Whisper supports **99 languages** including:

- 🇨🇳 Chinese (Mandarin, Cantonese)
- 🇺🇸 English
- 🇪🇸 Spanish
- 🇯🇵 Japanese
- 🇰🇷 Korean
- 🇫🇷 French
- 🇩🇪 German

Auto-detects language by default. Use `--language` to provide a hint for better accuracy.

## Features

| Feature | Description |
|---|---|
| 🔒 **100% Private** | Everything runs locally.

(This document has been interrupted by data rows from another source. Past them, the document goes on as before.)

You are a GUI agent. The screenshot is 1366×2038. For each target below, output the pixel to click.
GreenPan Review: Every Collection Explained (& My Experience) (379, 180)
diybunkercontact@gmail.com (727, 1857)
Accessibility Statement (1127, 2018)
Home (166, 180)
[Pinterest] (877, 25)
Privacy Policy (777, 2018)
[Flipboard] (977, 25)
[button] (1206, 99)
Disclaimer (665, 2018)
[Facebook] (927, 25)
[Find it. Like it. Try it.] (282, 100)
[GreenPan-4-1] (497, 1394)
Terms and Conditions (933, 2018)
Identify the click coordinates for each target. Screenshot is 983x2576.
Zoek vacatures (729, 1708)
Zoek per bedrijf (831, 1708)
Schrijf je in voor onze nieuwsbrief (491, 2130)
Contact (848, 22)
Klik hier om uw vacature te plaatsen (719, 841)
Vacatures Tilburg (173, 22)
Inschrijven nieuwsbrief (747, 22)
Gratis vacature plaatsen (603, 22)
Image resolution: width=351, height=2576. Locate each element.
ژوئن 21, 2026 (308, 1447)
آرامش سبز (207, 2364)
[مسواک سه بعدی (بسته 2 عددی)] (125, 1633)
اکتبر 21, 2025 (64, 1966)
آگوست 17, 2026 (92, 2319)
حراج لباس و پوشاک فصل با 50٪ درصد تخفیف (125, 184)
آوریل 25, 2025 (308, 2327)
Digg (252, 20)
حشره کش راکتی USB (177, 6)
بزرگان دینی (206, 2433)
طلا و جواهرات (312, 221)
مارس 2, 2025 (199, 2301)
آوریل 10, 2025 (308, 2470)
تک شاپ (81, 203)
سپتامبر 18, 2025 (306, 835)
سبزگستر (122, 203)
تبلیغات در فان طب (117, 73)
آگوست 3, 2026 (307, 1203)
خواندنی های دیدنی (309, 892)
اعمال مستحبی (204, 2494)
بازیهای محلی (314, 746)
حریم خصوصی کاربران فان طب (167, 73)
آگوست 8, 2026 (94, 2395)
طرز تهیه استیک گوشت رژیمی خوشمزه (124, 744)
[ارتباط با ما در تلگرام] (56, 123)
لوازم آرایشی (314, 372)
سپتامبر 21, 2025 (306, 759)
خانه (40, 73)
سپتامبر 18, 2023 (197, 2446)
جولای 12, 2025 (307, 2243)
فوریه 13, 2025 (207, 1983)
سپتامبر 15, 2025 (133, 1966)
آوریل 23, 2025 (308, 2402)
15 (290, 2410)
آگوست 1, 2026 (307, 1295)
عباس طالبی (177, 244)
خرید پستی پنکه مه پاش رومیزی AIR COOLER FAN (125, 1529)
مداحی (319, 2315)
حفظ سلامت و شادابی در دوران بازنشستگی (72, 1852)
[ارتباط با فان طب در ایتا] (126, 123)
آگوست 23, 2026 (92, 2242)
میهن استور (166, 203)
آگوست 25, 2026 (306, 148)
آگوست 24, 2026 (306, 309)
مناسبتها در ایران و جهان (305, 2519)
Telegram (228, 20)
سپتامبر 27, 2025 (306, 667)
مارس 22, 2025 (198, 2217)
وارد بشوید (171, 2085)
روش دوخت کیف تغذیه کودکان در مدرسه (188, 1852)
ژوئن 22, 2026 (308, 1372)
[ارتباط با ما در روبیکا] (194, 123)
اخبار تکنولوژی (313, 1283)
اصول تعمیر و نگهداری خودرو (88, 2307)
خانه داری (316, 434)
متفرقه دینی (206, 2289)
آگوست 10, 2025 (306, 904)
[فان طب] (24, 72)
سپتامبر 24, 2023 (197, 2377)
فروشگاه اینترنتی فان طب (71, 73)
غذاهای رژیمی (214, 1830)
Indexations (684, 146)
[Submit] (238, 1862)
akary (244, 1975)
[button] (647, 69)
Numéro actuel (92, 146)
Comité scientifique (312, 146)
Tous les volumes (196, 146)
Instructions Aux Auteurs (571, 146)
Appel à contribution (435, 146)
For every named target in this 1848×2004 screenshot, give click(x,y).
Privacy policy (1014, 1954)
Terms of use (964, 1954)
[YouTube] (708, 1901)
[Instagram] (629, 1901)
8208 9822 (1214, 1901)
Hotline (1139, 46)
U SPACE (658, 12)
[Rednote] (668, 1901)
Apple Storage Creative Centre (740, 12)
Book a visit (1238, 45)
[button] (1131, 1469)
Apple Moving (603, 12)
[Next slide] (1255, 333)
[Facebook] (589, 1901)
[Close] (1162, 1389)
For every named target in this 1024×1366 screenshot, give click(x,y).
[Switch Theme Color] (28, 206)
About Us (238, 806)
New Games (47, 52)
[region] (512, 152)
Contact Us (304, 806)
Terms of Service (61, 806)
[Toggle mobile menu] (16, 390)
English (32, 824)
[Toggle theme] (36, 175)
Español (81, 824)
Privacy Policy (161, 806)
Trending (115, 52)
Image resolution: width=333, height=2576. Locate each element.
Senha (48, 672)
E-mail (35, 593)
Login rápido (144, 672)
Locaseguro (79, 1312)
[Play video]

No data leaves your machine. |
| 🆓 **No API Costs** | Free unlimited transcription. No quotas, no keys. |
| 🌐 **99 Languages** | Supports virtually all major world languages. |
| 🧠 **Smart Auto-Model** | Analyzes audio → picks optimal model automatically. |
| ⚡ **Fast by Default** | Short clips → base model (2-3s). Long clips → small/medium. |
| 🎯 **Accurate When Needed** | Complex/mixed audio automatically upgrades the model. |
| 📊 **Segment Timestamps** | Sentence-level timing for long recordings. |
| 📁 **Multiple Formats** | OGG, WAV, MP3, M4A, FLAC, OPUS and more. |

## Supported Audio Formats

| Format | Extension | Notes |
|---|---|---|
| OGG Opus | `.ogg` | Common voice message format ✅ |
| WAV | `.wav` | Uncompressed, high quality |
| MP3 | `.mp3` | Compressed audio |
| M4A | `.m4a` | Apple/MPEG-4 audio |
| FLAC | `.flac` | Lossless compressed |
| OPUS | `.opus` | Pure Opus stream |

## Usage Examples

### Quick transcription (auto model)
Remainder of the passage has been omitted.